Silva, president between 2003 and 2010, was giving evidence about allegations that he received a beachfront apartment as a kickback from construction company OAS.
Prosecutors also allege that OAS did repairs at the apartment and paid to store Silva's belongings.
The former president denies the charges, along with those related to several other cases of corruption against him.
His testimony came after several attempts by his defence team to postpone the hearing.
The last appeal, to the Supreme Federal Tribunal, Brazil's highest court, was denied about an hour before his evidence began.
Silva's defence team argued it needed more time to analyse the case. Opponents counter that it was an excuse to prolong the case.

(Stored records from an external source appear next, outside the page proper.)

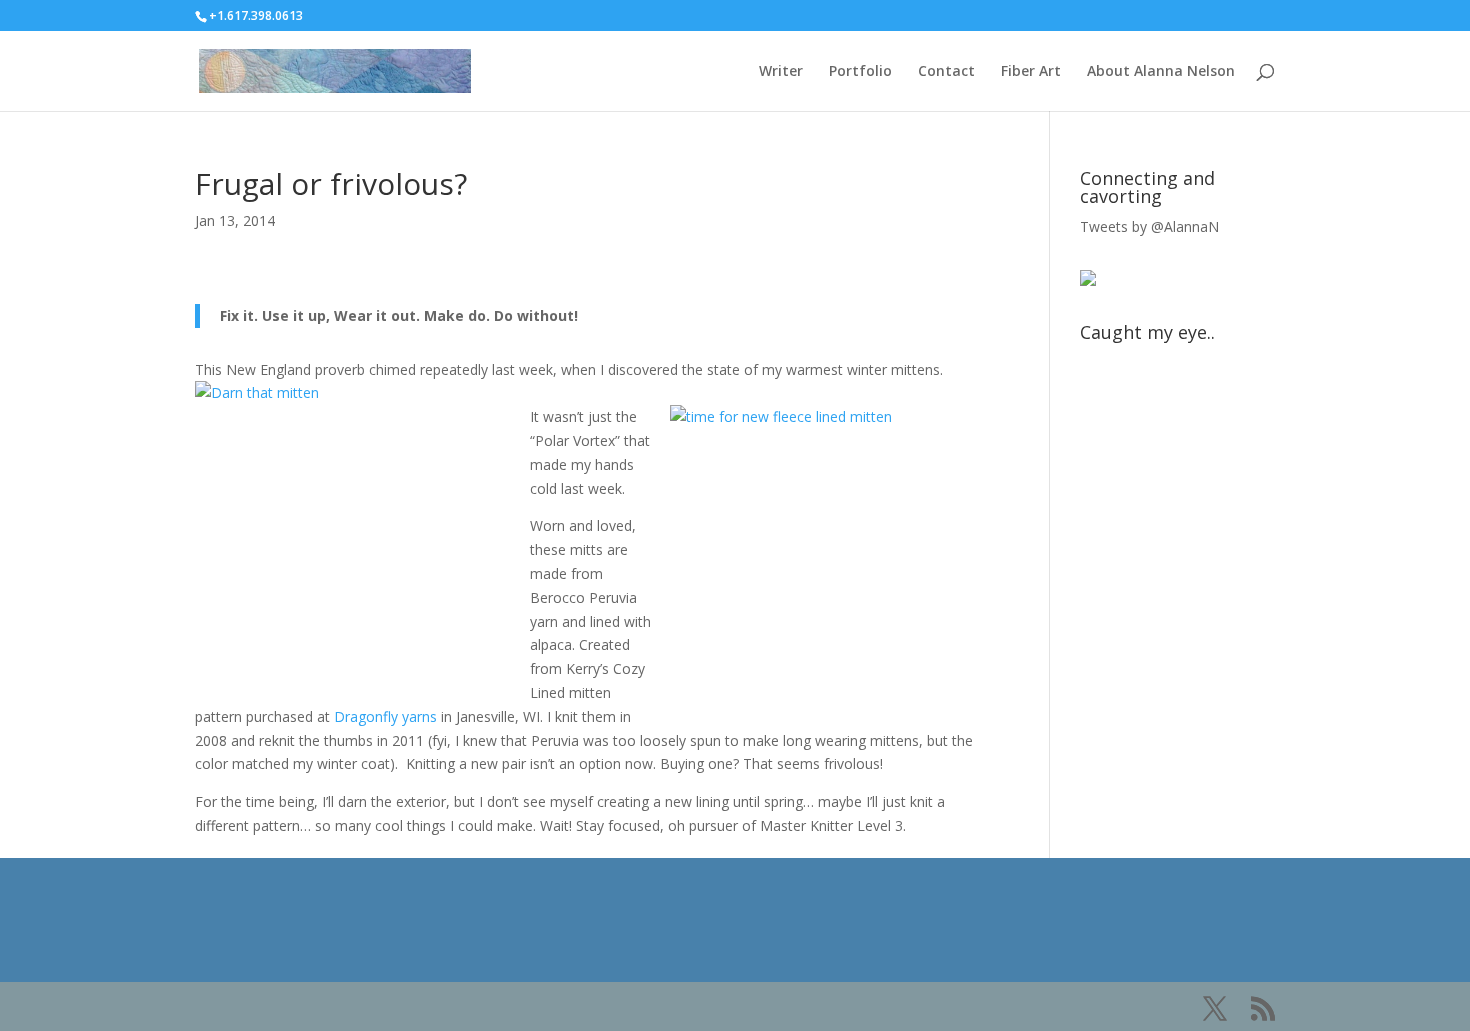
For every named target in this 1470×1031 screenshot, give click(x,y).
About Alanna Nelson (1161, 72)
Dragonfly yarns (385, 716)
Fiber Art (1031, 72)
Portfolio (860, 72)
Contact (946, 72)
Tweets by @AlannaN (1149, 226)
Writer (781, 72)
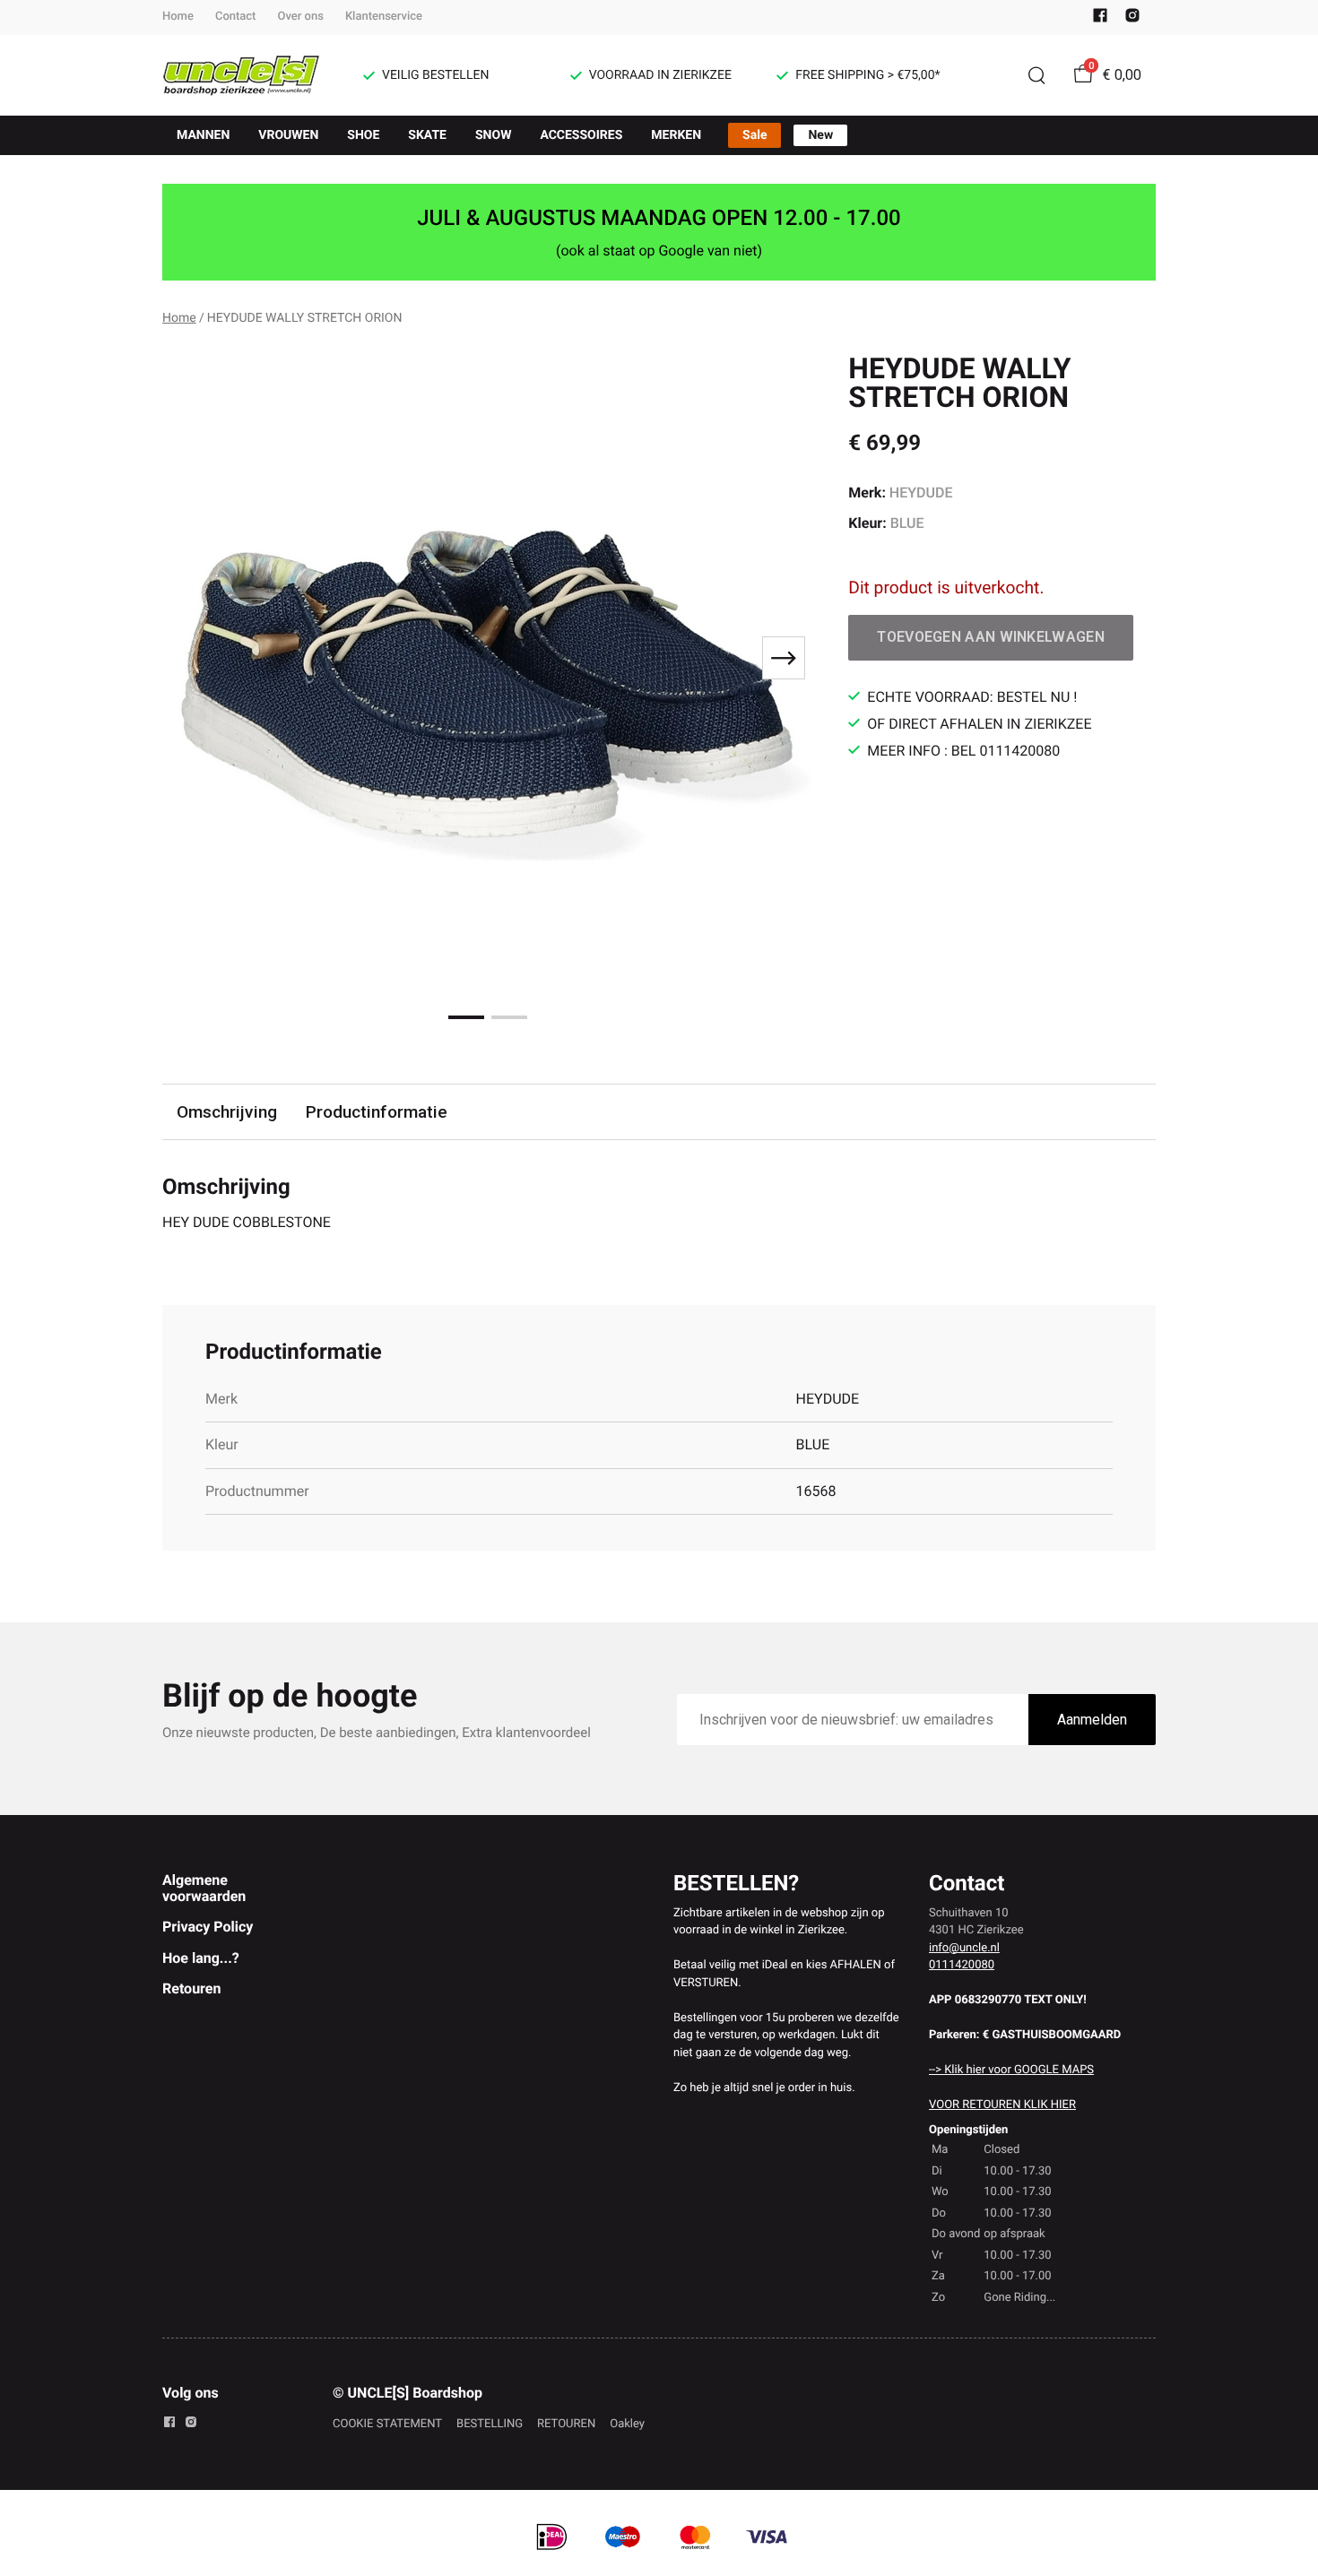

The defence has also said it wants to call more than 80 witnesses.
Silva has reason to drag the process out as h e has signalled his interest in running for president in 2018, and leads in preference polls.
He would be ineligible, however, if he is convicted and that conviction is upheld on appeal.
Judge Moro, who has become a national hero to many Brazilians while overseeing the so-called Car Wash investigation, is known for reaching judgments relatively quickly and then denying the release of convicts while they appeal.
Since it launched in March 2014, the investigation centred at state oil company Petrobras has led to the convictions of dozens of top politicians and businessmen.
Many more are being investigated in the kickback scheme, which prosecutors say involved more than three billion dollars (£2.3 billion) in bribes over more than a decade.
The probe has also spread beyond Brazil to several Latin American countries.
In a sign of the pressure surrounding Silva's case, last week Judge Moro posted a video in which he asked supporters of the investigation not to come out.
During a public appearance this week, he also downplayed the hearing, saying it was procedural and that no decision would be reached on Wednesday.
For his part, Silva has started hinting at getting revenge for what he insists is a witch-hunt aimed at keeping him from returning to the presidency.
"If they don't arrest me soon, maybe one day I'll arrest them for lying," Silva told members of his Workers' Party during a gathering last week, according to daily Folha de S Paulo.